Set down all of the records below exactly, please, omitting the images.

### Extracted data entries
________________

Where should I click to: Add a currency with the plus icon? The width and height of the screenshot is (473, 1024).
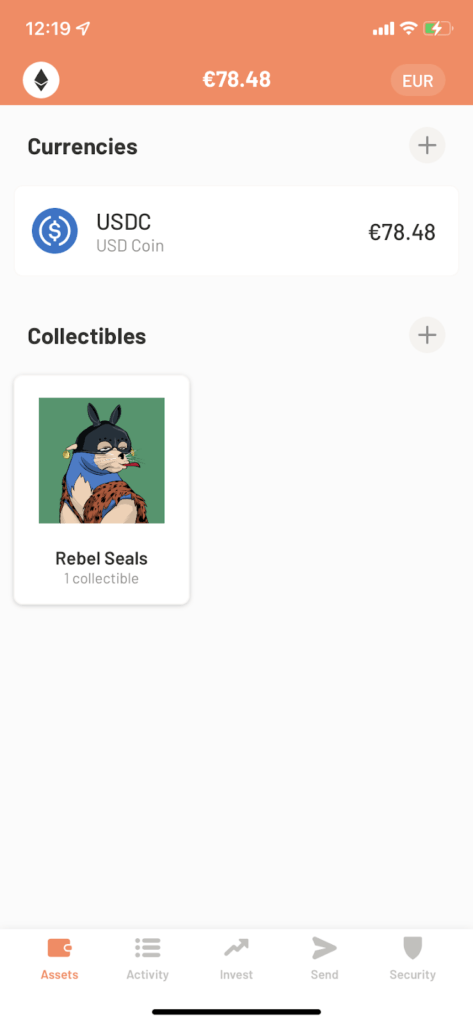click(427, 145)
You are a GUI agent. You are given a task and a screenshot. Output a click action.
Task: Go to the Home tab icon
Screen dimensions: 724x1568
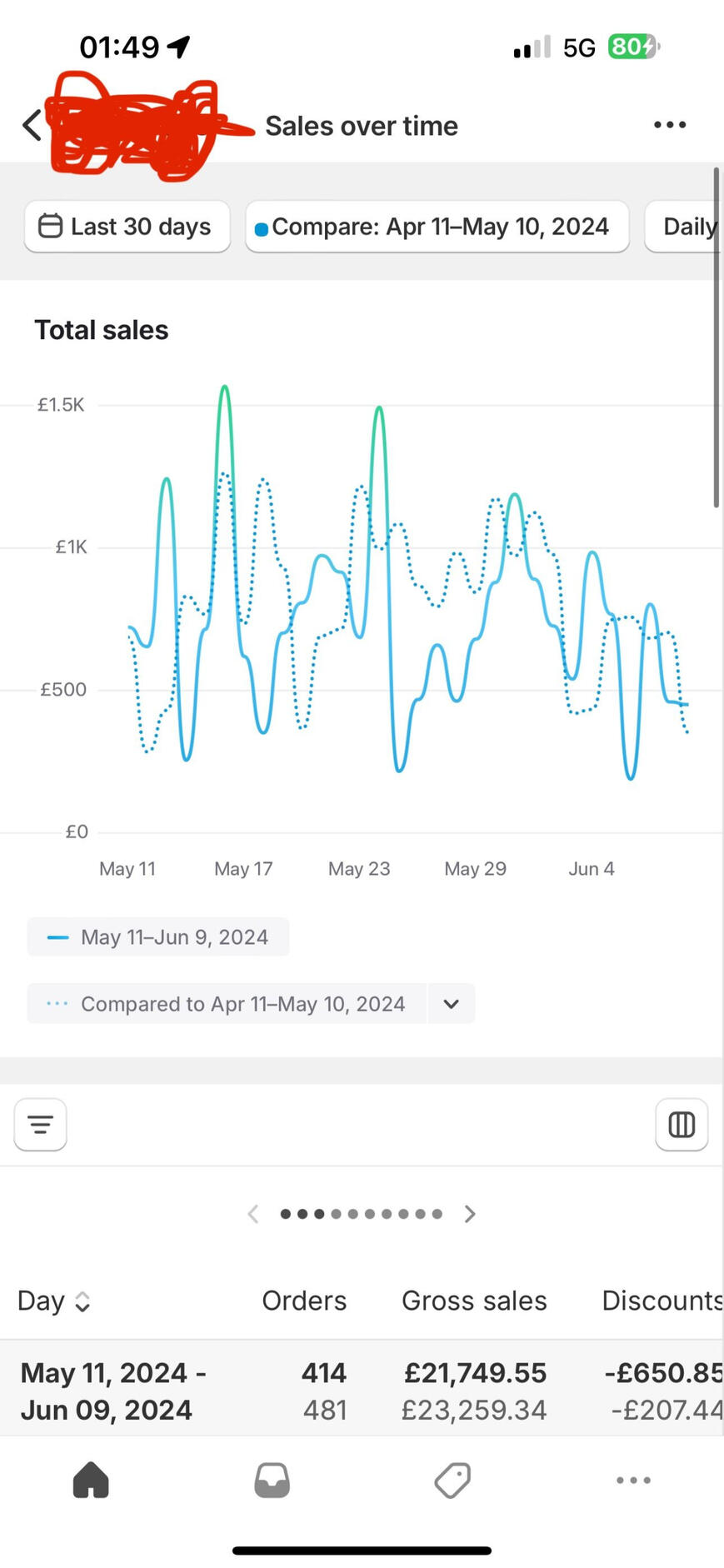tap(91, 1481)
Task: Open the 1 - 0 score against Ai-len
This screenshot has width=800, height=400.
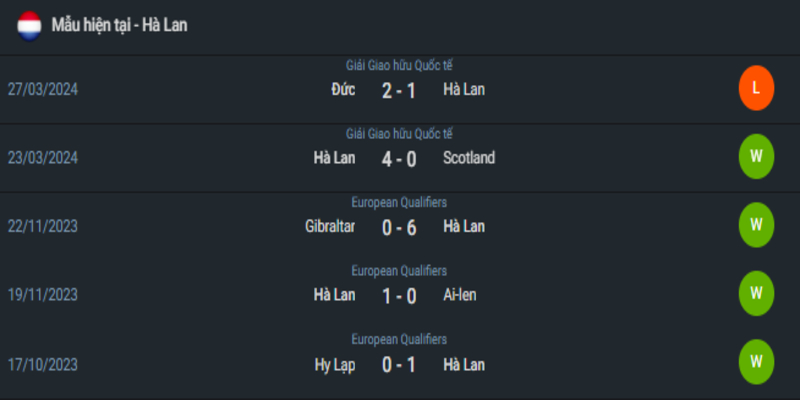Action: (399, 296)
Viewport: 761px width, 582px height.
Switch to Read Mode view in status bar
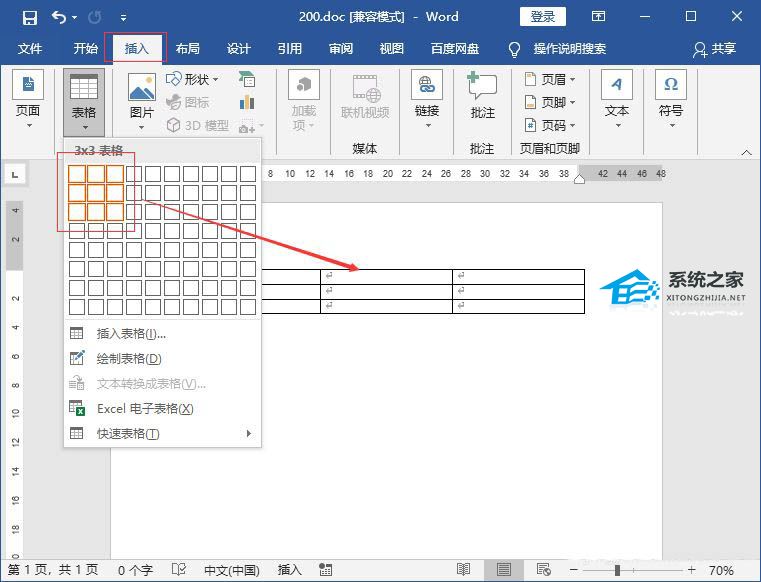coord(463,569)
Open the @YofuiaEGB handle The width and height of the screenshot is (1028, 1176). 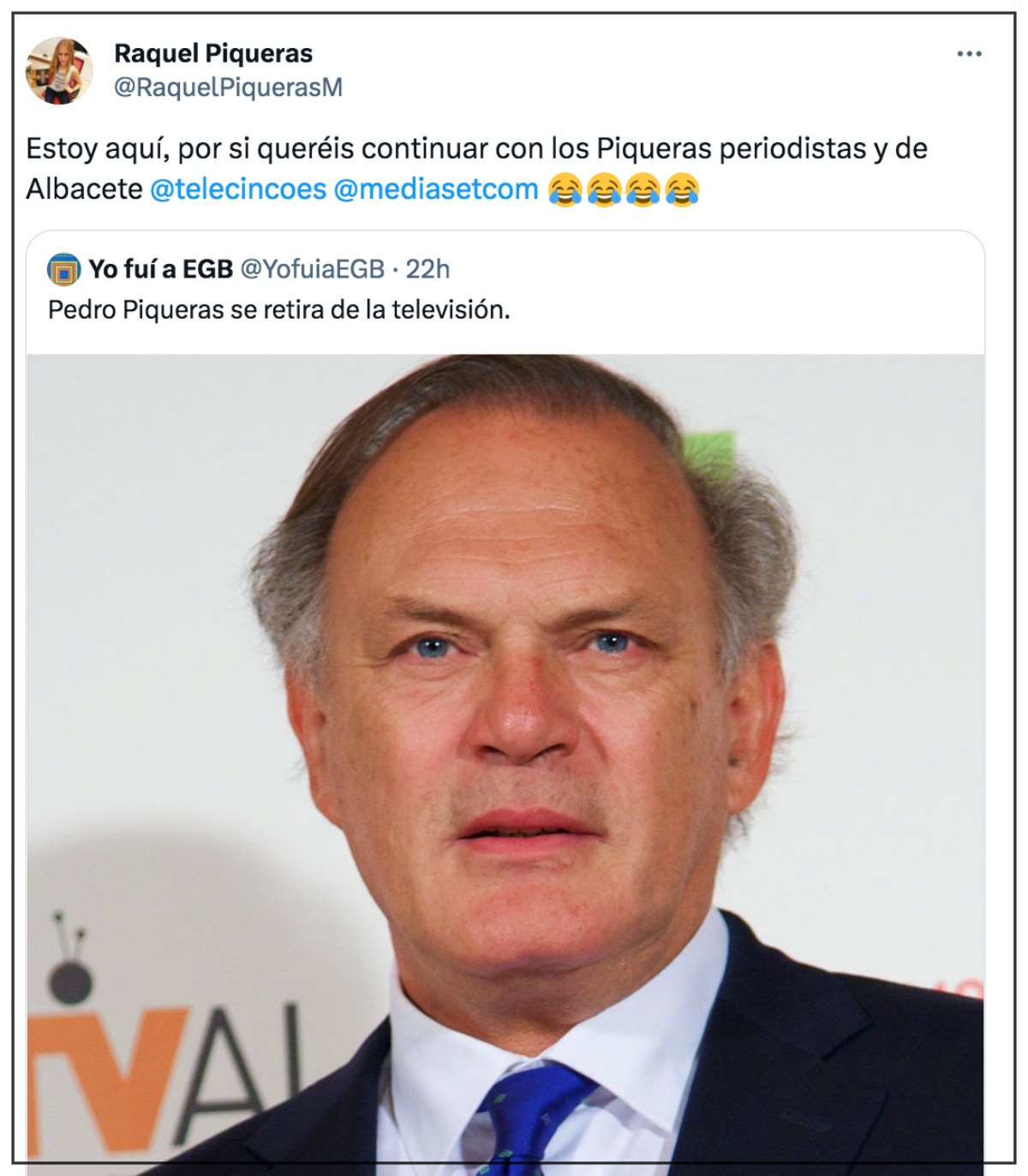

________________

### SOLUTION FOR THIS EXERCISE
Where should I click to: Add a currency with the plus icon? The width and height of the screenshot is (473, 1024).
click(427, 145)
You are a GUI agent. You are given a task and a screenshot. Output a click action.
Task: Go to the Home tab icon
Screen dimensions: 724x1568
tap(91, 1481)
Task: Open the 1 - 0 score against Ai-len
This screenshot has width=800, height=400.
Action: (399, 296)
Viewport: 761px width, 582px height.
Switch to Read Mode view in status bar
coord(463,569)
Open the @YofuiaEGB handle The width and height of the screenshot is (1028, 1176). 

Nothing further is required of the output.